● GOAL
Please state how many of the lines below contain the word "height", and reply with the number alone.

● GIVEN INFORMATION
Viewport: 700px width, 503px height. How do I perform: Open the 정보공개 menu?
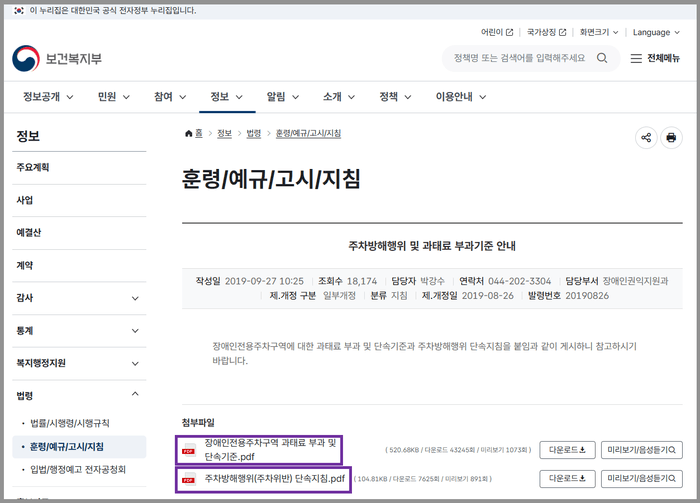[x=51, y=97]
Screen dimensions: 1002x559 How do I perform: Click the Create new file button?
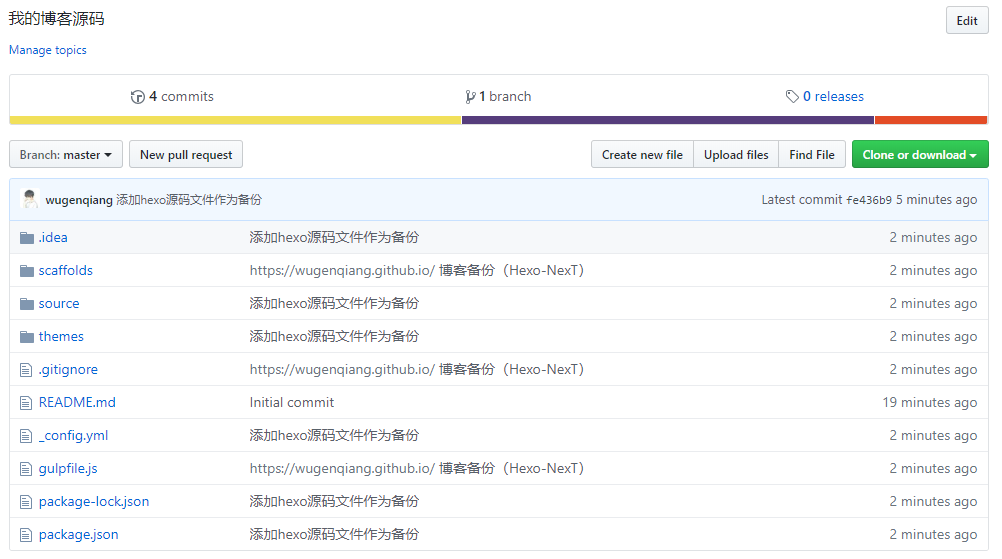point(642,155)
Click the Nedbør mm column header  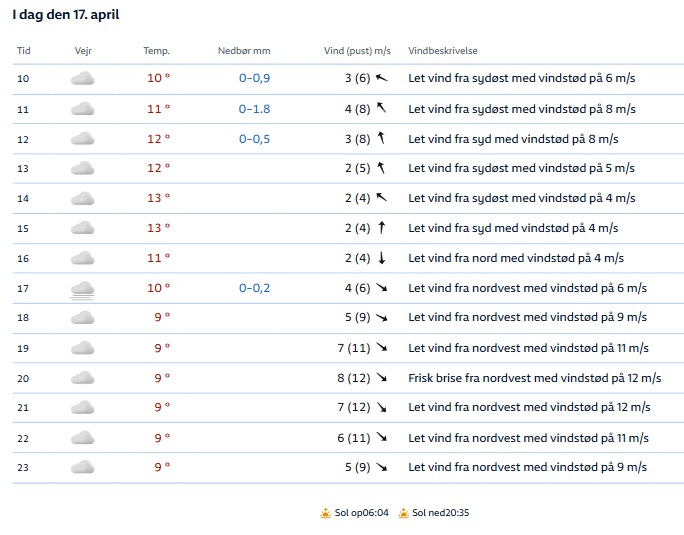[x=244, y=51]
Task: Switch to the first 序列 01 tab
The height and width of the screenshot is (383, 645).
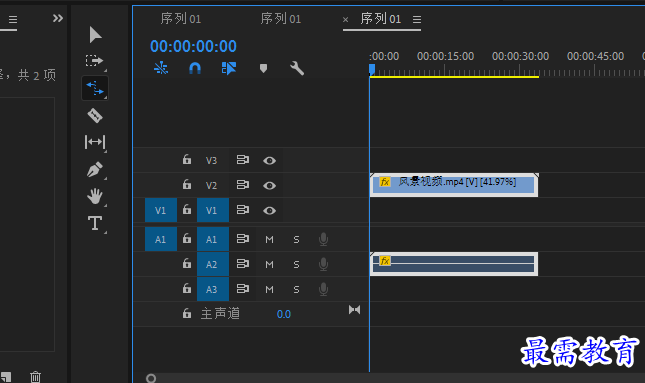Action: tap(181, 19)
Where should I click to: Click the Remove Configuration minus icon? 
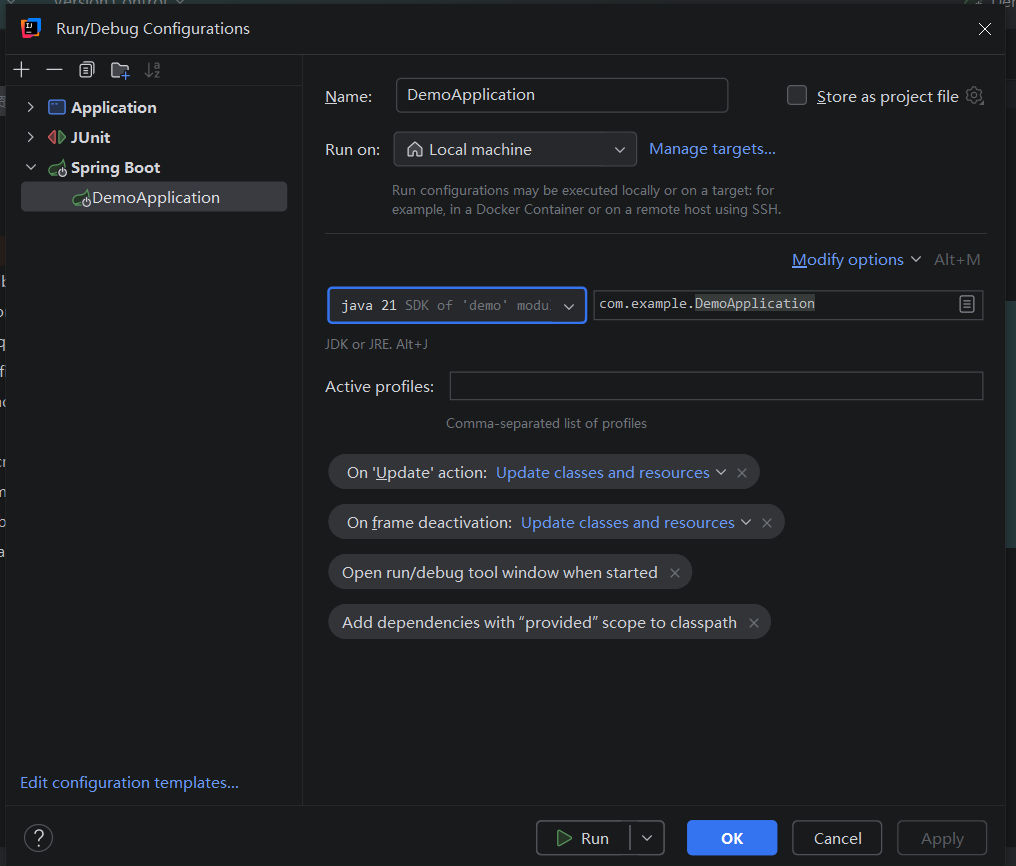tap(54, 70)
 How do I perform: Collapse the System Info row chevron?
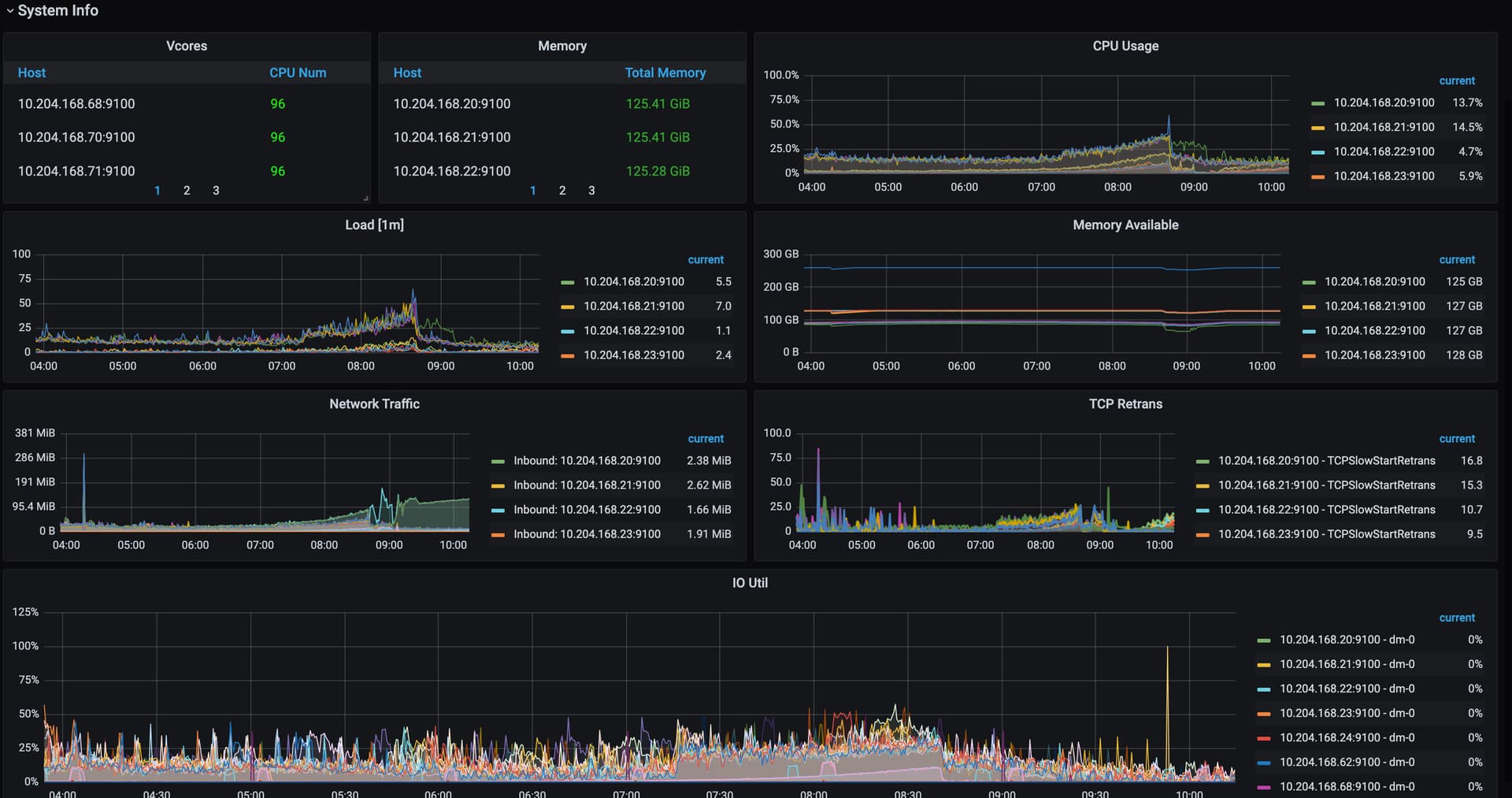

● SOLUTION TO THE EXERCISE
2